European drug regulator fears return to days of data secrecyBMJ 2019; 367 doi: https://doi.org/10.1136/bmj.l6133 (Published 22 October 2019) Cite this as: BMJ 2019;367:l6133
The agency that regulates drugs in Europe is nervously awaiting the outcome of an industry driven court case that aims to curb public access to clinical trial documents.
Two drug companies have argued that the European Medicines Agency (EMA) should stop making public any information on clinical trials that businesses consider commercially confidential. An initial ruling in February 2018 found in the EMA’s favour and said that, in general, clinical study reports should not be considered confidential.
But, in an appeal ruling on 11 September, advocate general Gerard Hogan found that disclosure of the documents would harm the companies’ commercial interests. These cases, taken by Merck and by PTC Therapeutics, are now waiting on a final judgment from the European Court of Justice.
In a statement released after a management board meeting earlier this month the EMA warned that, if the Court of Justice agreed with Hogan, the “existing transparency policies would be impaired and have to be revised.”1
The board warned that such a ruling risked jeopardising the benefits of making public most of the data submitted to the agency. Transparency, its statement said, “generates trust in the EU regulatory network, broadens the scientific knowledge base, fosters the development of medicines and ultimately benefits public health.”
The EMA stance is that clinical data, in general, should not be regarded as commercially confidential information. Since 2010 the EMA has introduced new transparency policies to make more information on clinical trials available to the public. Under its first policy, clinical study reports submitted to the agency can be requested for disclosure, similarly to freedom of information. In the second policy, such reports are proactively made available on a publicly accessible EMA website.

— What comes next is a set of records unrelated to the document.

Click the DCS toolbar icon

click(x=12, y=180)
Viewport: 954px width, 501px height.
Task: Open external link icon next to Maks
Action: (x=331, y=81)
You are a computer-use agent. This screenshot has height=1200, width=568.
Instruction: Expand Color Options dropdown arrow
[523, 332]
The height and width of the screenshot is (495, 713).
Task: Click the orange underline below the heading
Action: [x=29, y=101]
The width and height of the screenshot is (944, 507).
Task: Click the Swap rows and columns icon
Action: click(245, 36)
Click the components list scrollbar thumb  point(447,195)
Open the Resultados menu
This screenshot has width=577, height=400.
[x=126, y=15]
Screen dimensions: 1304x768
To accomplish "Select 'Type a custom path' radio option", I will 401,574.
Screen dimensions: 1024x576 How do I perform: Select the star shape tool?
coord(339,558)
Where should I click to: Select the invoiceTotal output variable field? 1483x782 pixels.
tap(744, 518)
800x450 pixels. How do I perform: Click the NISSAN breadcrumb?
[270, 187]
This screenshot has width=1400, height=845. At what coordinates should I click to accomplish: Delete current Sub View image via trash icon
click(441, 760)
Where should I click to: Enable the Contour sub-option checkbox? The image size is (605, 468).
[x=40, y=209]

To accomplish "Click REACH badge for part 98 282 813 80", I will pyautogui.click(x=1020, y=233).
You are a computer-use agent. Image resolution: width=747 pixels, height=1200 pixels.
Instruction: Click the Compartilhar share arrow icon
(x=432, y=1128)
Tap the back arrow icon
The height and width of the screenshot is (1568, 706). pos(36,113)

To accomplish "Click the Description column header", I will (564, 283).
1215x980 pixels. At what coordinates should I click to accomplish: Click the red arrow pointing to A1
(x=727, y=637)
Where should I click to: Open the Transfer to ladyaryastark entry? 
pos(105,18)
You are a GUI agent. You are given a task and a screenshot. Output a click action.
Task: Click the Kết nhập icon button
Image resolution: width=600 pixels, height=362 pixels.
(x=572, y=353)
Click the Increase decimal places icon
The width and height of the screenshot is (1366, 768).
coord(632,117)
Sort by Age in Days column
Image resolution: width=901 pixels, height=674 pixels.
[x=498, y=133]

“Narrow commercial interests”
Yannis Natsis, patient representative on the EMA board, said that the EU was at the forefront of clinical trial data transparency worldwide but that this position was threatened by the pending judgment.
He said, “This will mean that data secrecy will over-ride the public interest of disclosure which is now the default option. It will be a major blow to patient safety, scientific progress, and society at large.
“Pharmaceutical companies—one of the most secretive business sectors—have long fought against clinical trial transparency, harming patients. The public interest needs to prevail over narrow commercial interests.”
A spokesperson for BEUC, the European Consumer Organisation, said, “If the Court of Justice upholds the view that CSRs [clinical study reports] should benefit from a general presumption of confidentiality, it would change the rules of the game. Sadly, such a move could easily take us back to a situation where disclosure of clinical trial data is the exception, instead of being the norm.”
A spokesperson for the European Federation of Pharmaceutical Industries and Associations said that the federation believed that the disclosure of clinical trial results and appropriate sharing of clinical trial data were in the best interests of patients, clinicians, medical research, and the biopharmaceutical industry. It said that, while it could not comment on the ongoing cases, “responsible data sharing means supporting enhanced data sharing, while safeguarding patient privacy, respecting the integrity of national regulatory systems, and maintaining incentives for investment in biomedical research.” It was committed to “working with partners across the research community to develop a shared understanding and vision of where that balance lies.”
The judgment is expected in the next few months.